**Source extract**:
Making a pollen diagram from Neotoma

Last week I gave a course on R for palaeoecologists covering data handling using tidyverse, reproducibility and some some ordinations and transfer functions. One of the exercises was to download some pollen data from Neotoma and make a pollen diagram. This is my solution. It uses a lot of tidyverse. Everything could be done with base R, but I find tidyverse more expressive.

#load packages
library("tidyverse")
library("neotoma")
library("rioja")
#devtools::install_github("richardjtelford/ggpalaeo") #NEW VERSION
library("ggpalaeo") #Need new version

I’ve chosen to plot the pollen data from Lake Bambili. First we need to download the data with the neotoma package

#download data
get_dataset(40940)#check correct site
## A dataset_list containing 1 objects:
## Accessed from 2019-10-10 16:41h to 2019-10-10 16:41h.
## Datasets:
## dataset.id site.name long lat type
## 40940 Bambili 1 10.24383 5.93487 pollen
bambili_raw <- get_download(40940)
## API call was successful. Returned record for Bambili 1
eco_types <- get_table("EcolGroupTypes")

Then we need to extract the components we need from the downloaded data. get_download returns a list with one element per dataset which we can extract with the $ notation.

**To do**:
**1)** Answer these questions about the pollen diagram post:
(a) Which lake's pollen data did the author choose to plot?
(b) Which package does the author say the solution uses a lot, in preference to base R?
(c) What notation is used to extract each dataset from the list that get_download returns?
**2)** Can you write the next part of the pollen diagram post, starting right after its last sentence?
The data that comes after the pollen diagram post is separate material and has no connection to it.

**Dataset content**:
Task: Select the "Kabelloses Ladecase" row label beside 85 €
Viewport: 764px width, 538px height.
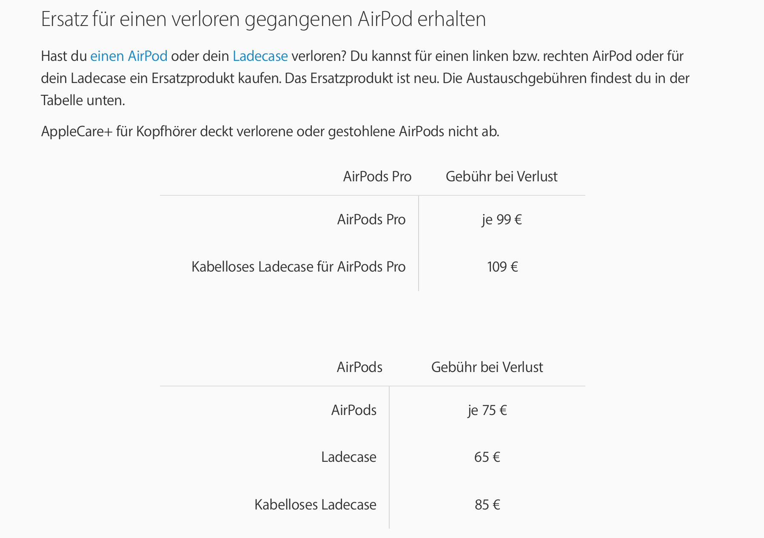Action: 315,505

**Answers to the tasks**:
**1)**
(a) Lake Bambili
(b) tidyverse
(c) The $ notation

**2)**
#extract components
cnts = counts(bambili_raw$`40940`) #table of counts
meta = bambili_raw$`40940`$sample.meta #sample depths/ages
taxa = bambili_raw$`40940`$taxon.list %>% #taxon info
  mutate_all(as.character) #convert everything from a factor to prevent warnings later

I want to add the age/depth information to the counts. Here I am using bind_cols to do this, which assumes the rows are in the same order. The paranoid might want to convert the row names of the counts into a column (rownames_to_column) and then join on sample.id. Next I use pivot_longer (the replacement of tidyr::gather) to convert the data from a species x samples data.frame to a long format, and join to the taxon information. Note that some datasets have an alias column in taxon.list and you need to join by that instead.

bambili <- meta %>% select(age, depth) %>%
bind_cols(cnts) %>%
pivot_longer(cols = -c("age", "depth"), names_to = "species", values_to = "count") %>%
left_join(taxa, by = c("species" = "taxon.name"))

Now is a good time to check what we have. It’s useful to have the Neotoma database manual open to check what terms mean.

bambili %>% count(variable.element)
## # A tibble: 3 x 2
## variable.element n
##
## 1 pollen 36750
## 2 pollen/spore 175
## 3 spore 875

variable.element contains just pollen and spores. It can include a variety of other things (such as stomata) that we might want to filter out.

eco_types %>%
semi_join(bambili, by = c("EcolGroupID" = "ecological.group")) %>%
select(EcolGroupID, EcolGroup)
## EcolGroupID EcolGroup
## 1 AQVP Aquatic Vascular Plants
## 2 MANG Mangroves
## 3 PALM Palms
## 4 SEED Spermatophyte rank or clade above order
## 5 TRSH Trees and Shrubs
## 6 UNID Unknown and Indeterminable Palynomorphs
## 7 UPHE Upland Herbs
## 8 VACR Terrestrial Vascular Cryptogams

I don’t want to include the AQVP or UNID in the diagram. I’m not sure about SEED.

bambili %>% filter(ecological.group == "SEED", count > 0) %>%
select(species, count) %>%
group_by(species) %>%
summarise(n = n(), max = max(count))
## # A tibble: 1 x 3
## species n max
##
## 1 Monocotyledoneae undiff. 33 6

So SEED is an unidentified monocot present at low abundances. I’m going to delete it.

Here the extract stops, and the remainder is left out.